Context
I’m training a PPO agent in RLlib (Ray 2.48.0) with a custom Gymnasium environment that returns a Dict observation space containing both pixels and vector features:
import gymnasium as gym
import numpy as np
obs_space = gym.spaces.Dict({
"pixels": gym.spaces.Box(0.0, 1.0, (84, 84, 4), dtype=np.float32),
"features": gym.spaces.Box(-1.0, 1.0, (9,), dtype=np.float32),
})
The step()
returns:
{
"pixels": np.zeros((84, 84, 4), np.float32),
"features": np.zeros(9, np.float32),
}
Problem
When running PPO with this env:
from ray.rllib.algorithms.ppo import PPOConfig
from ray.tune.registry import register_env
class DummyEnv(gym.Env):
def __init__(self, cfg=None):
self.observation_space = obs_space
self.action_space = gym.spaces.Discrete(4)
def reset(self, *, seed=None, options=None):
return { "pixels": np.zeros((84,84,4), np.float32),
"features": np.zeros(9, np.float32) }, {}
def step(self, action):
return self.reset()[0], 0.0, False, False, {}
register_env("dummy", lambda cfg: DummyEnv())
cfg = (PPOConfig()
________________________________________
Instructions for the task: Please continue the RLlib forum post on the Dict observation space from the point where it stops.

(Items from a dataset)
________________________________________
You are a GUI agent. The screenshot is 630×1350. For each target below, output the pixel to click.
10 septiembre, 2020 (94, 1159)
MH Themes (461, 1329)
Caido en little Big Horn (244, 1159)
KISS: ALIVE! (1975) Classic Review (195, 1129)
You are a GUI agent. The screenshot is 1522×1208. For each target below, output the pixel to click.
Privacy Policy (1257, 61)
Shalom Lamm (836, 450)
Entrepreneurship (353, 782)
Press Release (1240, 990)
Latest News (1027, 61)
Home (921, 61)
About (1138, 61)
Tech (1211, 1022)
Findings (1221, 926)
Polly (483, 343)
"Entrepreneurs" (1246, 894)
________________________________________
In response:
.environment("dummy")
.framework("torch"))
algo = cfg.build()
I get:
ValueError: No default encoder config for obs space=Dict('features': Box(-1.0, 1.0, (9,), float32),
'pixels': Box(0.0, 1.0, (84, 84, 4), float32)), lstm=False found.
Question
-
What is the recommended way in Ray 2.48.0 to handle such Dict spaces (CNN for
"pixels"
and MLP for"features"
, then concatenate)? -
Do I need to manually define a custom
RLModuleSpec
/Catalog
for this, or is there a built-in default? -
If a manual config is required, could you provide a minimal example (Torch backend, PPO)?
System Info
-
Ray 2.48.0
-
Python 3.10
Workaround tested
Flattening the Dict works, but then "pixels"
are treated as a flat vector and CNN processing is lost. Ideally, I’d like RLlib to auto-create a CNN branch for "pixels"
and an MLP branch for "features"
.